Damascus is often touted as the worlld's oldest continually inhabited city. Although it's a hard claim to prove (or disprove) history certainly permeates the narrow, windy lanes of the walled old town; and nowhere is this more apparent than at the spectacularUmayyad mosque, constructed when Damascus was perhaps the most important city in the world as the capital of the first Muslim empire that, at its peak, stretched from Spain to India. Built on the site of a former Byzantine cathedral, which itself was built on the site of a temple of zeus, which in turn was built on a temple of Hadad (an Aramaean deity), the mosque incorporates many pre-Islamic features. The central nave looks unmistakably like a church, the walls and columns include recycled Roman masonry and the walls are covered with golden, Greek-style, mosaics. There is even a shrine to John the Baptist, supposedly containing his head, within the main hall of the mosque making it a very important pilgrimage site for Christians, and Shi'ites, not to be outdone, come flocking to the shrine of Imam Hussein tucked away in a corner of the courtyard. A truly ecumenical place of worship, which captures the spirit of the old town where the Christian community is very visible and well-integrated, accounting for about a third of the population, and there is at least one church for every denomination (Greek Orthodox, Greek Catholic, Armenian Apostolic, Syrian Orthodox, Syrian Catholic, Roman Catholic, Anglican ...).
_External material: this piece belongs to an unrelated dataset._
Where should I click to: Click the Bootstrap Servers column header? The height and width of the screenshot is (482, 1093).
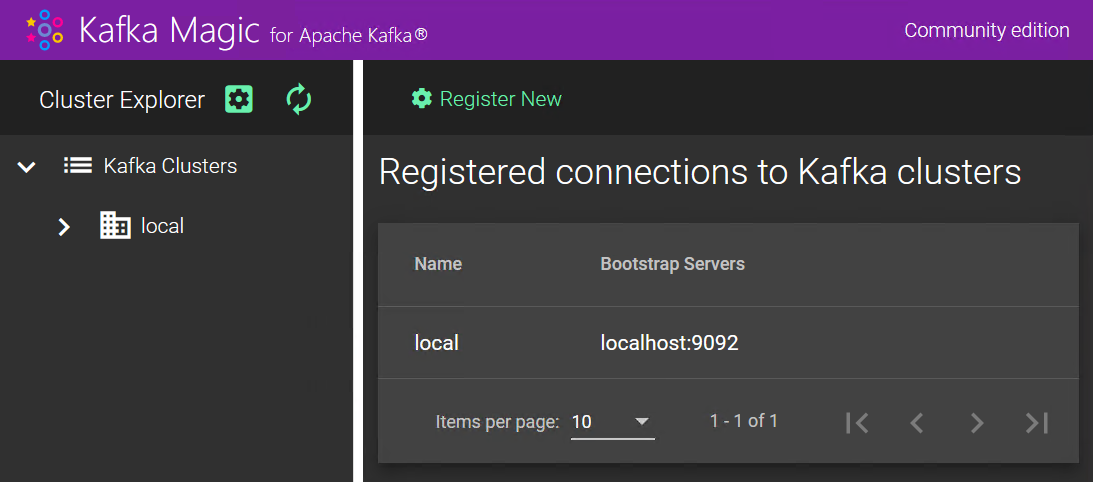pyautogui.click(x=673, y=264)
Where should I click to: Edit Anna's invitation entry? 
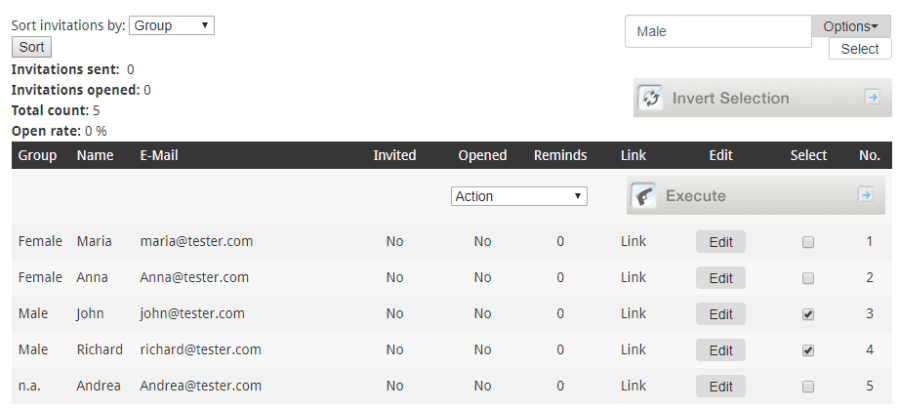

The old town souq is also regarded as one of the best in the Middle East, but I find it difficult to view shopping as a leisure activity. I try to only enter shops when I have something specific to buy, and then it's only a quick in-and-out affair, hopefully before any assistants can notice me and try and ensorcel me into buying crap I don't need (though I do make an exception for bookshops where I could happily spend a whole day leafing through musty tomes). Instead I preferred to winkle out the hidden architectural gems such as the Ottoman khans (travellers inns) with their characteristic balck and white banding, or ornately carved wooden balconies that span entire alleyways, or the tranquil courtyard of an old Damascene house with its shady orange trees, or even the odd Roman column that has made its way into a shop front. And so I stand contemplating for a while until a near-miss from a murderous taxi breaks the reverie and hauls me back to the present and the imminent task of surviving the lethal Syrian traffic.